I am aware that with STV, the voters select which
candidates are elected. But I think there are some
factors that cause the vast majority of voters to be
indifferent towards individual candidates. The
biggest factor, as I see it, is the parliamentary
nature of Canada (the locale of Stephane's proposed
system). In such systems the important thing is to
get your party's members into the cabinet, and the
"government" crafts most of the legislation. I don't
think the voters will care about who the individual
MPs are, and they are probably right for not caring.

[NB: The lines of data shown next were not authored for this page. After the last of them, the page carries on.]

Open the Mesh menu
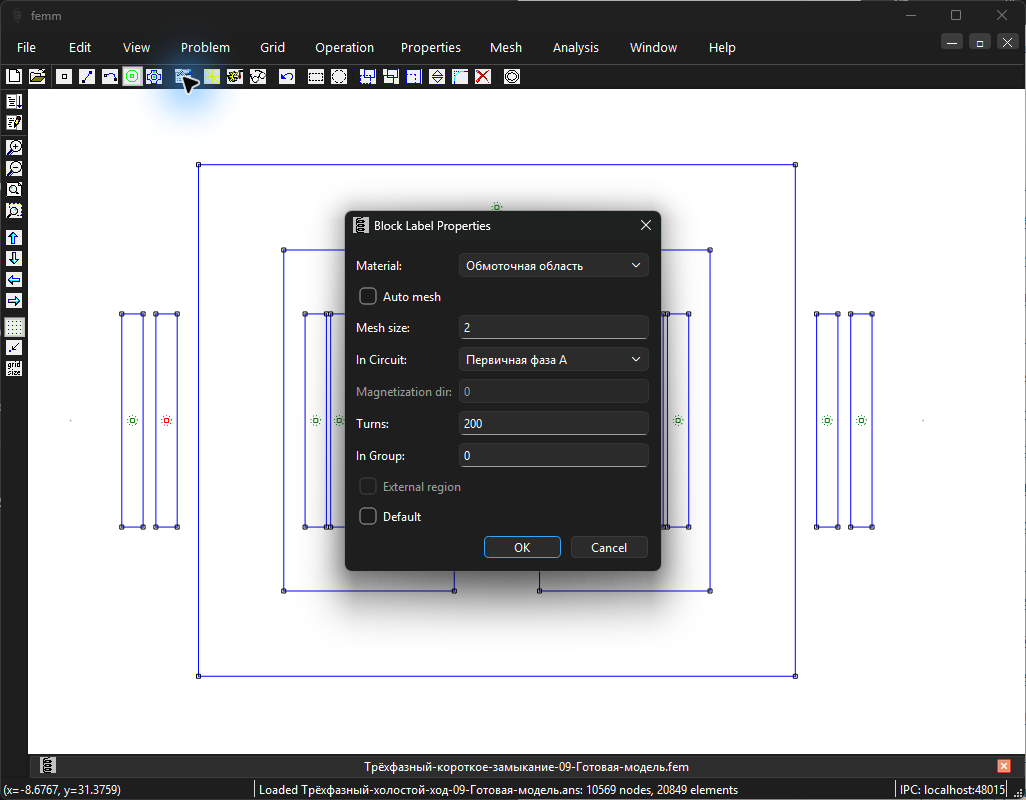 (x=506, y=48)
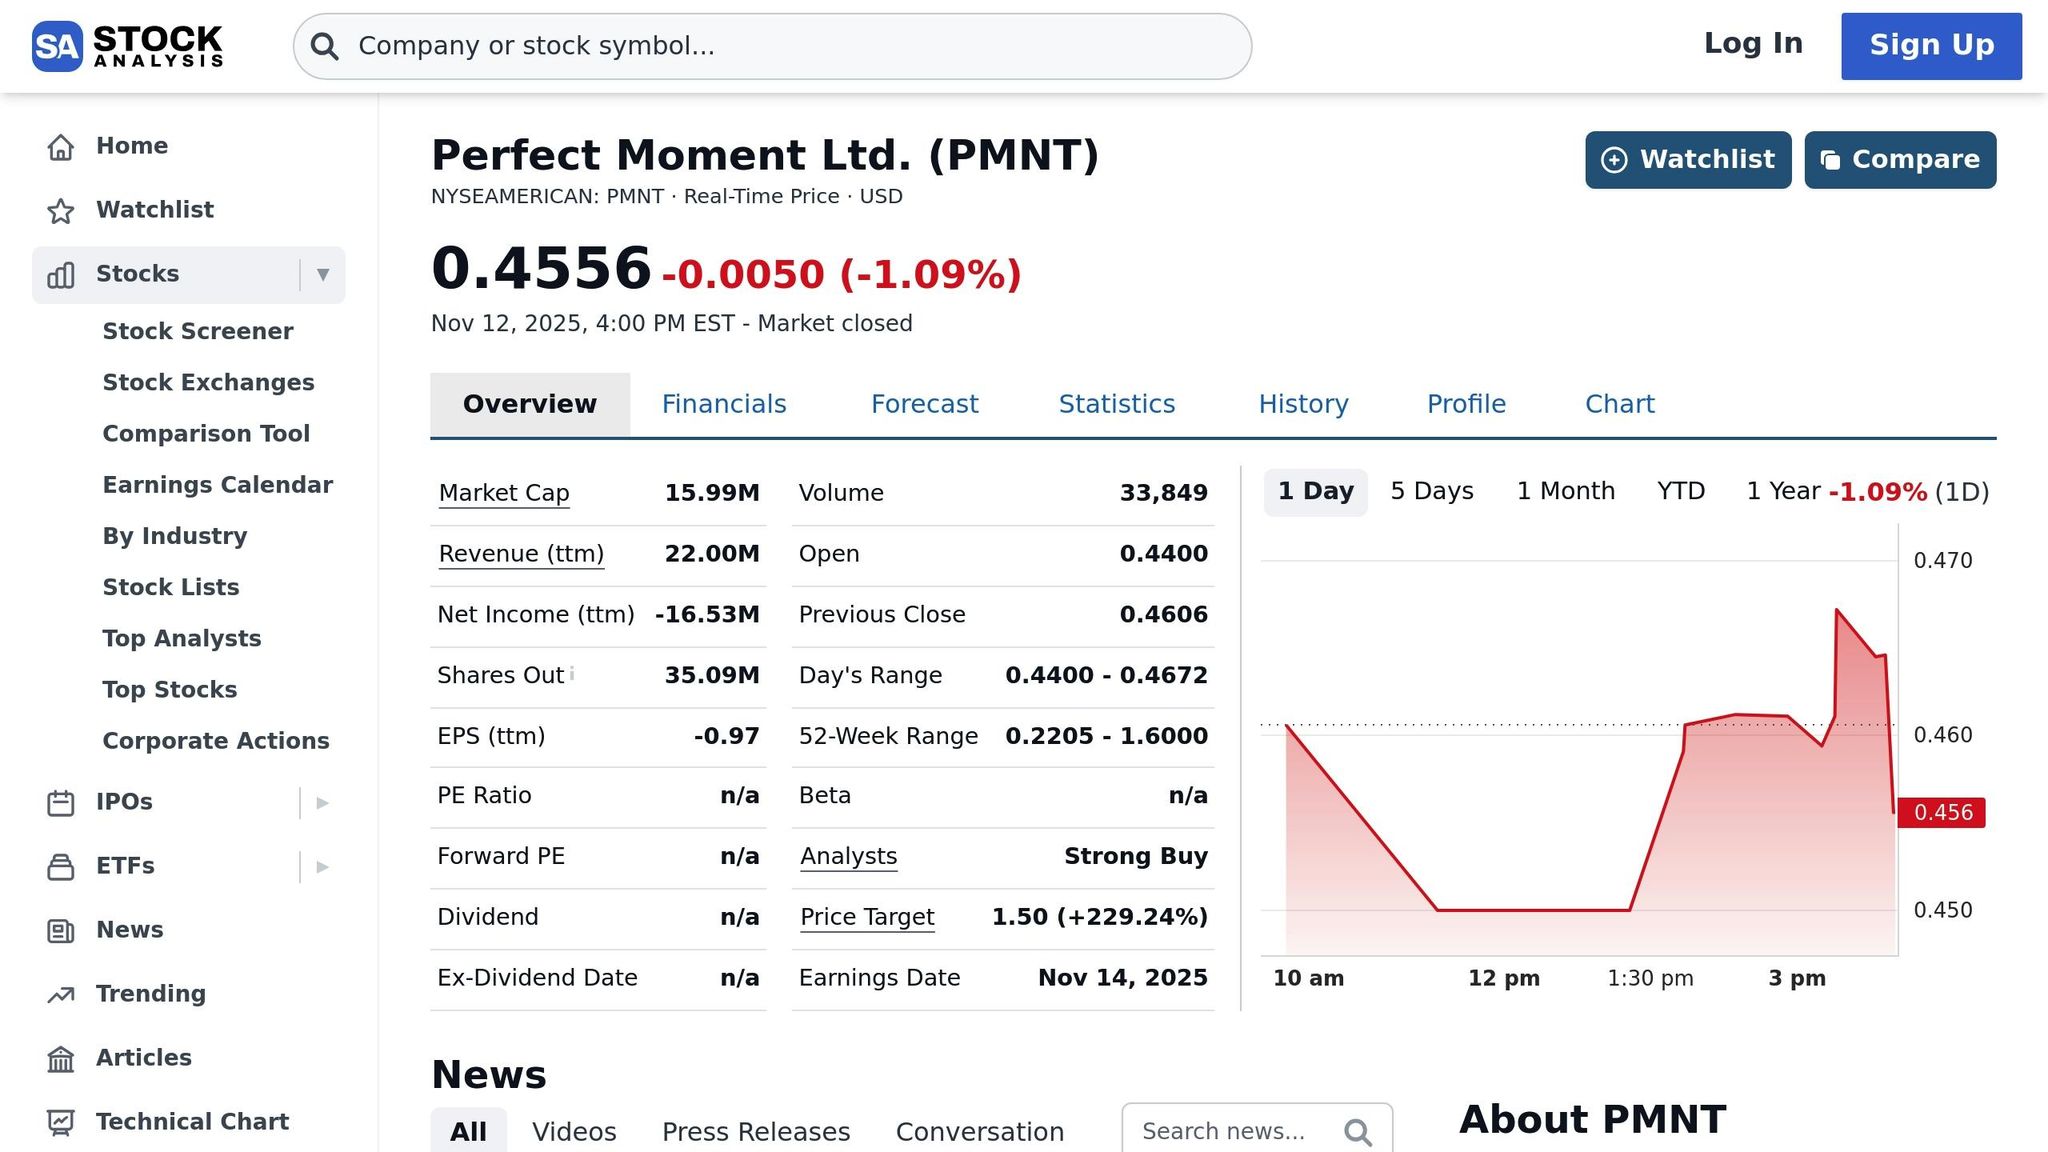Enable the YTD chart view
Viewport: 2048px width, 1152px height.
pos(1679,491)
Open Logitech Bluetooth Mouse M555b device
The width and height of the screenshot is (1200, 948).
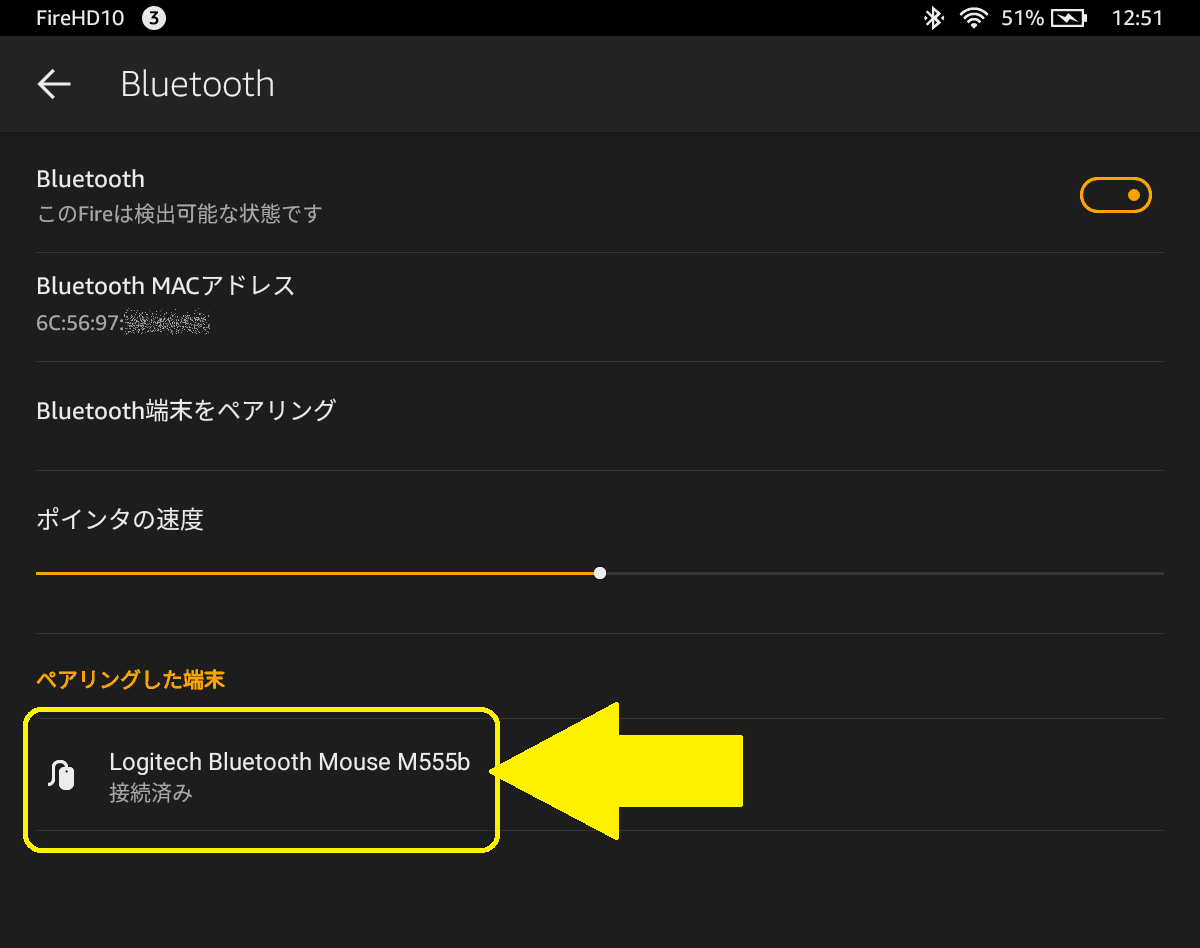[600, 774]
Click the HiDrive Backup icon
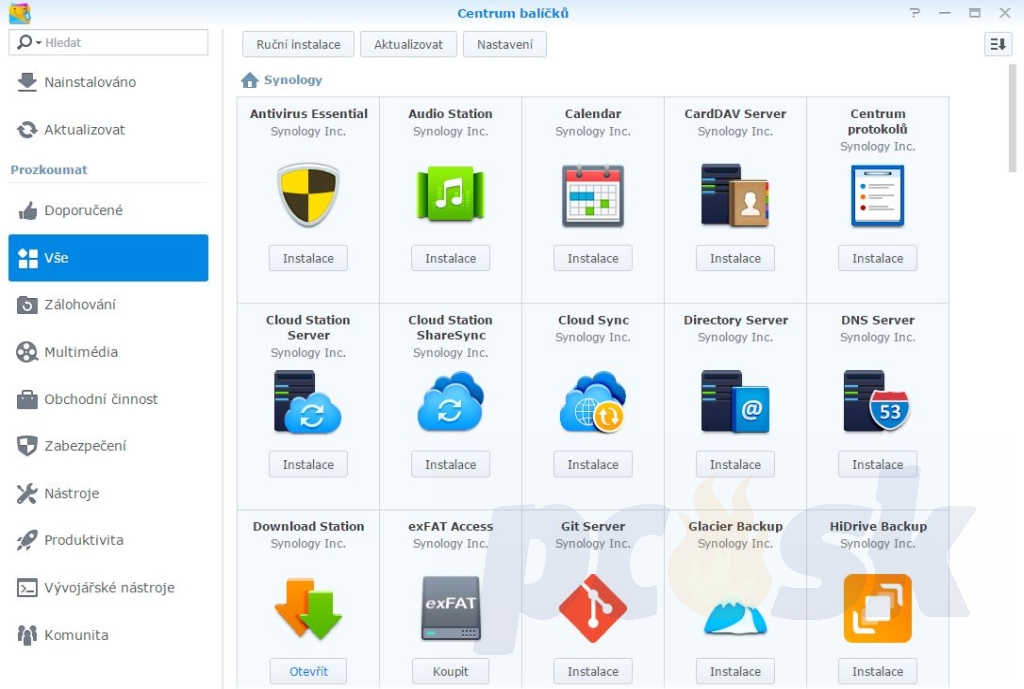The image size is (1024, 689). pos(877,608)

It just doesn't matter enough.
In the U.S. it might work better, because the
government is not staffed by the legislature. The
independence of the legislature and President permits
the legislature to play a much more significant role
in creating laws.
But even if it did work better here, I worry that we
might see such problems as exist in Brazil. They are
also presidential, and use open-list PR to fill the
legislature. There are accountability problems
because the elected deputies have little way of
knowing what sort of voters elected them. That, or
they realize they were elected for no reason of their
own, as parties get popular people to join their
lists, and they individually receive so many votes
that many other candidates from that party can be
seated. Once elected, deputies switch or drop their
party affiliations frequently. (I believe all of this
description to be correct, but I may stand to be
corrected if I've twisted the scenario.)
Anyway, it doesn't sound promising to me. If there is
a country using party lists where the electorate is
concerned with individual candidates, I would be very
interested in learning more about it.